Description of the task:
In the listing below, find each line that holds "field" and list it.

Records for this task START

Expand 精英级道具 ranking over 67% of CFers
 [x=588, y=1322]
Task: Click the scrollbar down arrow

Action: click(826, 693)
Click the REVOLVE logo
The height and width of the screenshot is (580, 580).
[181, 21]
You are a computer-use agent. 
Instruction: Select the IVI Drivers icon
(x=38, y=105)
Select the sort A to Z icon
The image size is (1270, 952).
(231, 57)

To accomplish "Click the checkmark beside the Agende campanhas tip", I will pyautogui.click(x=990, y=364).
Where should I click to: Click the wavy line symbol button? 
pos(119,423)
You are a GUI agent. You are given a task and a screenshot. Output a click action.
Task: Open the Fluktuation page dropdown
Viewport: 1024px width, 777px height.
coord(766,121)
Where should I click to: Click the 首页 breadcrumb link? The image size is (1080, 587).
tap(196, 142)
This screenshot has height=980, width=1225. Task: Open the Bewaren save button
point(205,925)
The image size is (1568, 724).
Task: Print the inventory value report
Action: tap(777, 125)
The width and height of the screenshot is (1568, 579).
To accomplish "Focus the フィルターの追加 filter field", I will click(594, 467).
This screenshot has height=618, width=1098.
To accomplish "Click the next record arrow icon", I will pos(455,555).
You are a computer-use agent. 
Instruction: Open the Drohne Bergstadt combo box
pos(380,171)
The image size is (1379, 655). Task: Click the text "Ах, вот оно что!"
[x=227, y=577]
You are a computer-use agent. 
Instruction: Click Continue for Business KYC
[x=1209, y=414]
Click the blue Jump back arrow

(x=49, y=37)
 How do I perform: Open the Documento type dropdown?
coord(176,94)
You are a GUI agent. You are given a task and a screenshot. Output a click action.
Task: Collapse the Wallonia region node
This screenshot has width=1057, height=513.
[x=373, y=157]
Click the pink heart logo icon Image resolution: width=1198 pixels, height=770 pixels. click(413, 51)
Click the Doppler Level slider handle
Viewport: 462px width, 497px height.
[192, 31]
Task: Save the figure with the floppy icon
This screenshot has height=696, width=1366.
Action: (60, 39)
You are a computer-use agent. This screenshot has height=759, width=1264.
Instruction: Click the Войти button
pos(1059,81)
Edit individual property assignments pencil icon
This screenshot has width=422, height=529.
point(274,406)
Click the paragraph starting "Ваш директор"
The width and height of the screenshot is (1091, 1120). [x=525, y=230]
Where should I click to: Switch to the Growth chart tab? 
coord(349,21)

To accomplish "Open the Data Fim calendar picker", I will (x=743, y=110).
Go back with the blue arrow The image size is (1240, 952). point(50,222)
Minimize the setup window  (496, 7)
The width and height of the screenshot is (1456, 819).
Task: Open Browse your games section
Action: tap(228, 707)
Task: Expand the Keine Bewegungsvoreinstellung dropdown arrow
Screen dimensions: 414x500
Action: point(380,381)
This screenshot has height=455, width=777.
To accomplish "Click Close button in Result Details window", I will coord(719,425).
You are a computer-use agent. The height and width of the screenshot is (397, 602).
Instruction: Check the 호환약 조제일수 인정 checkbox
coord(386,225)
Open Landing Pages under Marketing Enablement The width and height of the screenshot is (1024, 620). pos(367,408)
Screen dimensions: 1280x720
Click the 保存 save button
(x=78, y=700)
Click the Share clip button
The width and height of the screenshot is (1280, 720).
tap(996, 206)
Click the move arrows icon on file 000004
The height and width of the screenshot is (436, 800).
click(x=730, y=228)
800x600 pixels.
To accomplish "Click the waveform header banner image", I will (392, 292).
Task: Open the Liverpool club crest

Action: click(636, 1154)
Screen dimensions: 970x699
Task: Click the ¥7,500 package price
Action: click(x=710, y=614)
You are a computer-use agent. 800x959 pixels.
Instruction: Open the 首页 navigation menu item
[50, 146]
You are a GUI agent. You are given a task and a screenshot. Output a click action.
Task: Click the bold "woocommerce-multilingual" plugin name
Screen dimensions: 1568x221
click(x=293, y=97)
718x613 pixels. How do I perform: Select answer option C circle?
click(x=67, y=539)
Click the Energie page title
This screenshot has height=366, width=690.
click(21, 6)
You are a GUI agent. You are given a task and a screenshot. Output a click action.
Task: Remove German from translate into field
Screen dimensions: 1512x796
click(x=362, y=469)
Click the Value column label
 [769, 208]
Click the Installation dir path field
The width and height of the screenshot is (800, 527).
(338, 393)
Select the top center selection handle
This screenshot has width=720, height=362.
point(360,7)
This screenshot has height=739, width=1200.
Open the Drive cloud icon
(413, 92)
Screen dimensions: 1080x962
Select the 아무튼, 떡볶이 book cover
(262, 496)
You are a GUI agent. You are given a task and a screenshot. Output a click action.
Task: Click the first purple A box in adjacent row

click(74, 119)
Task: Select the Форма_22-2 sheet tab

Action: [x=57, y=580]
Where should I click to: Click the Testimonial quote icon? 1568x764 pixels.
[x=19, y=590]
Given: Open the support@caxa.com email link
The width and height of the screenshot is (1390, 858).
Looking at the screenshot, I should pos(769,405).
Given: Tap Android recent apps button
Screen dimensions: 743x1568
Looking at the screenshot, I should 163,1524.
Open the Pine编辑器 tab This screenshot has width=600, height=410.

Records for this task END

Completed exercise:
To accomplish "Focus the フィルターの追加 filter field", I will click(594, 467).
Task: Remove German from translate into field
Click the Installation dir path field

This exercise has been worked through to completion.